[Start of section]

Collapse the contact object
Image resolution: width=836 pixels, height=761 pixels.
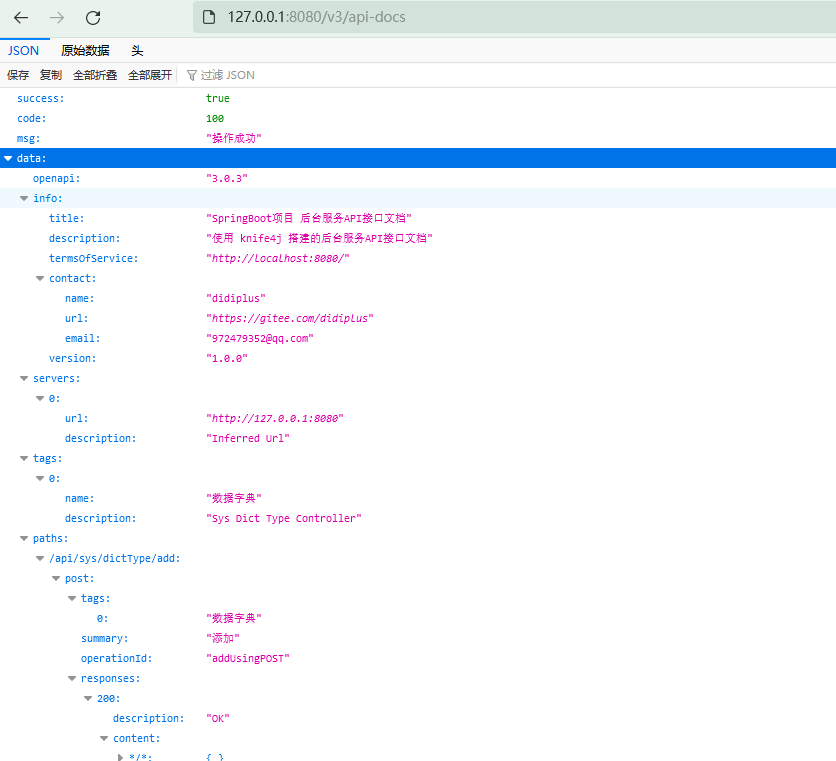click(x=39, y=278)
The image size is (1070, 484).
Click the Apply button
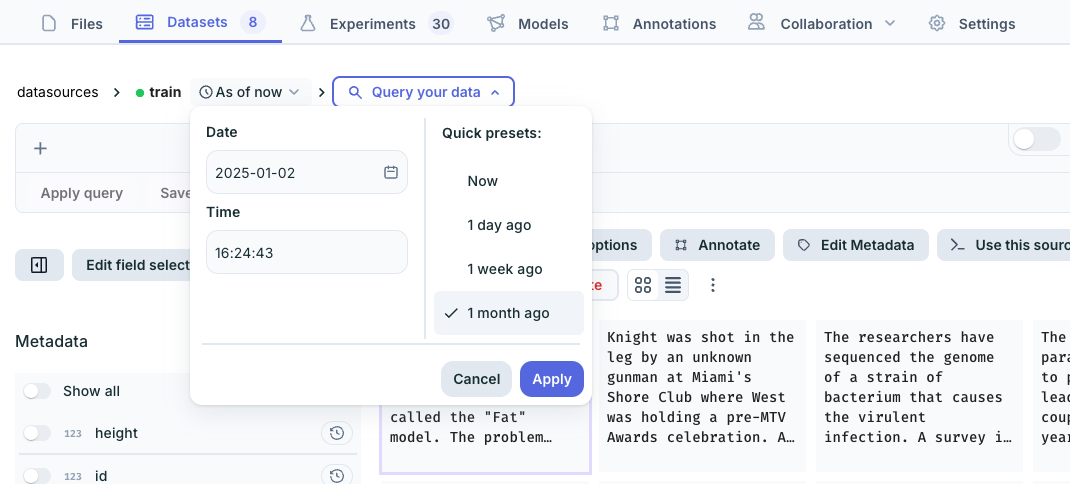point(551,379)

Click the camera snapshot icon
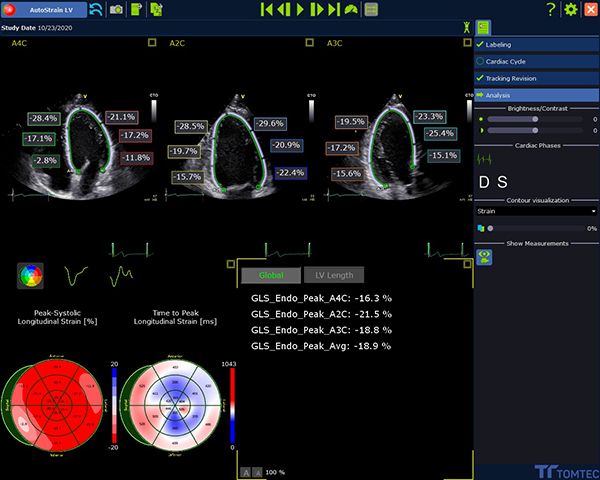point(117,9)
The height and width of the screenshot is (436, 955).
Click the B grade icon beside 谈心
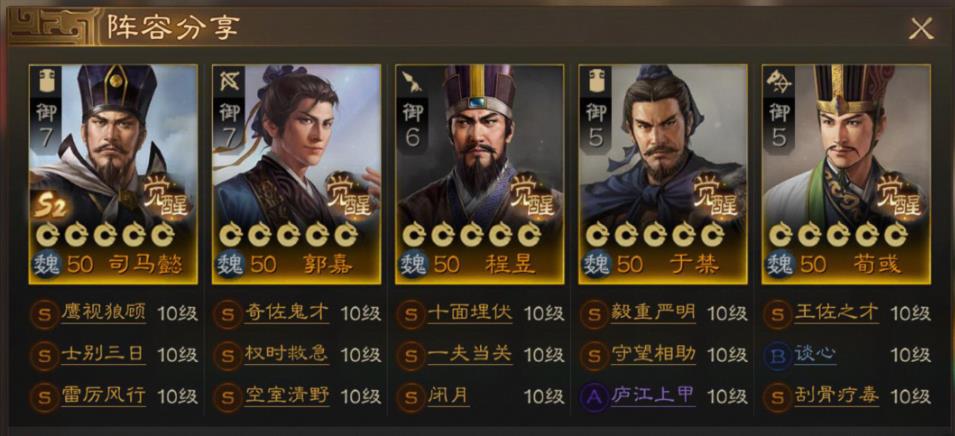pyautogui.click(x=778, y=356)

[End of section]

### ABOUT THIS TASK
Give each record above back word for word, but carry over none of the pictures.

### TASK SOLUTION
Collapse the contact object
Image resolution: width=836 pixels, height=761 pixels.
click(x=39, y=278)
The image size is (1070, 484).
Click the Apply button
point(551,379)

Click the camera snapshot icon
point(117,9)
The height and width of the screenshot is (436, 955).
Click the B grade icon beside 谈心
pyautogui.click(x=778, y=356)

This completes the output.